Smoking is no longer the leading health concern resulting in death and disability in the Australian state of Queensland, a top doctor proclaims. That dubious title has now shifted to obesity.
Chief health officer Jeannette Young said the number of Queenslanders categorized as overweight or obese was surging, while smoking levels were dipping.
Rates of Queenslanders aged 18 and older, who smoke daily, have plunged by more than 12 per cent to nearly 15.7 per cent of the population in the last two years.
However, the proportion of adults considered overweight or obese had soared by 1.8 per cent a year since 2002 to 55.3 per cent of the population last year, said Dr Young.
According to her, the figure could hit 65 per cent - almost two-thirds of the adult population - by 2020.
The latest statistics show that a quarter of Queenslanders aged five to 17 are overweight or obese, up from 21 per cent in 2006.
"We've done a lot of work to try and halt obesity in kids but it doesn't seem to be reversing," The Courier Mail quoted Dr Young, as saying.
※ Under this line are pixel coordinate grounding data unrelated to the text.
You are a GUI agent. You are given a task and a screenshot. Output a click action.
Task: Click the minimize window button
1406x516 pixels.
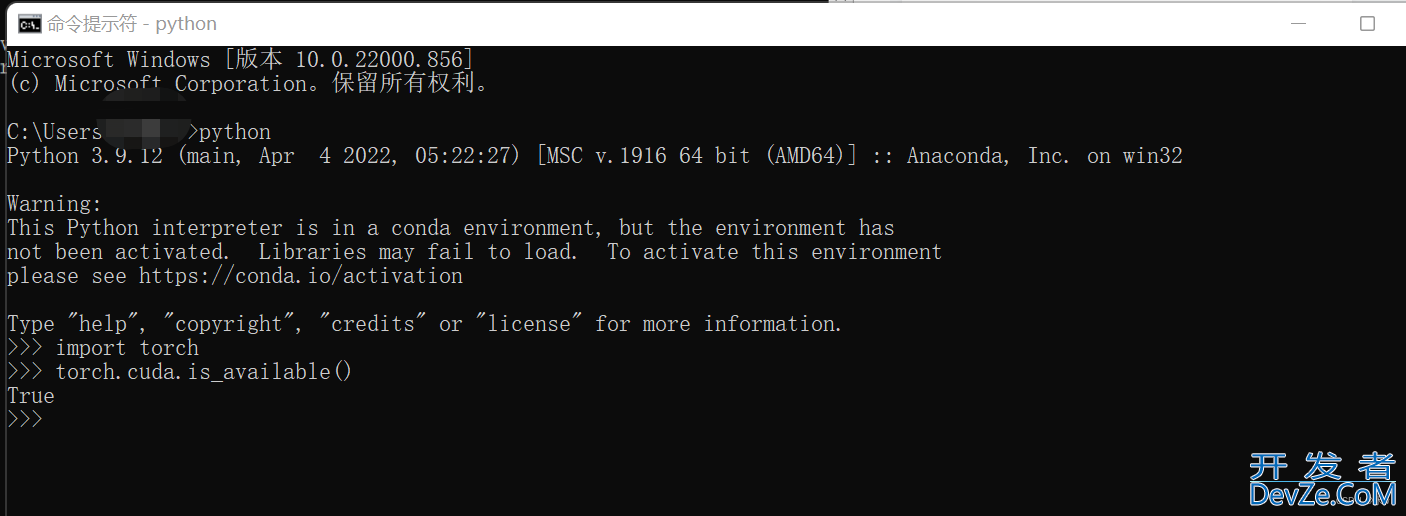[x=1298, y=23]
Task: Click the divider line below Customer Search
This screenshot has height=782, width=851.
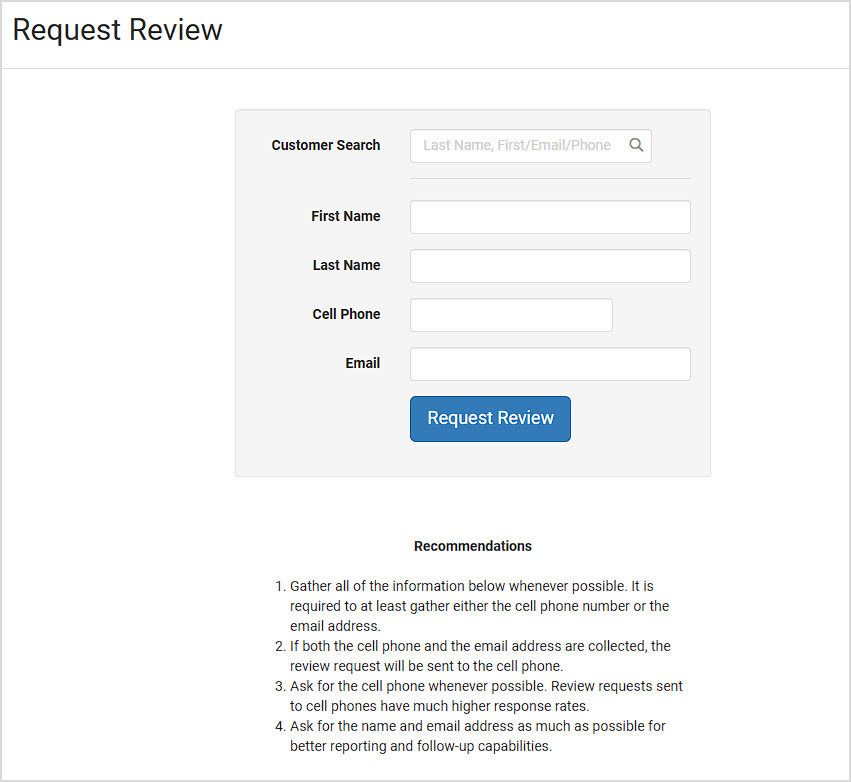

She added: "If we don't look to our children, particularly in terms of obesity, then it's predicted that they could be the first generation that lives a shorter lifespan than their parents.
"Median life expectancy for obese people is reduced by two to four years and for the severely obese, it's reduced by eight to 10."
Dr Young blames junk food for the rise in obesity levels.he said: "It astounds me how much saturated fat and salt they can manage to put in junk food.
"It seems impossible, the quantities. I think it's pretty hard to get overweight if you're eating sensible stir fries and salads."
"Until 2007, the biggest risk factor leading to premature death and disability in Queensland was smoking," she said. "That's been overtaken by obesity," Dr Young pointed out.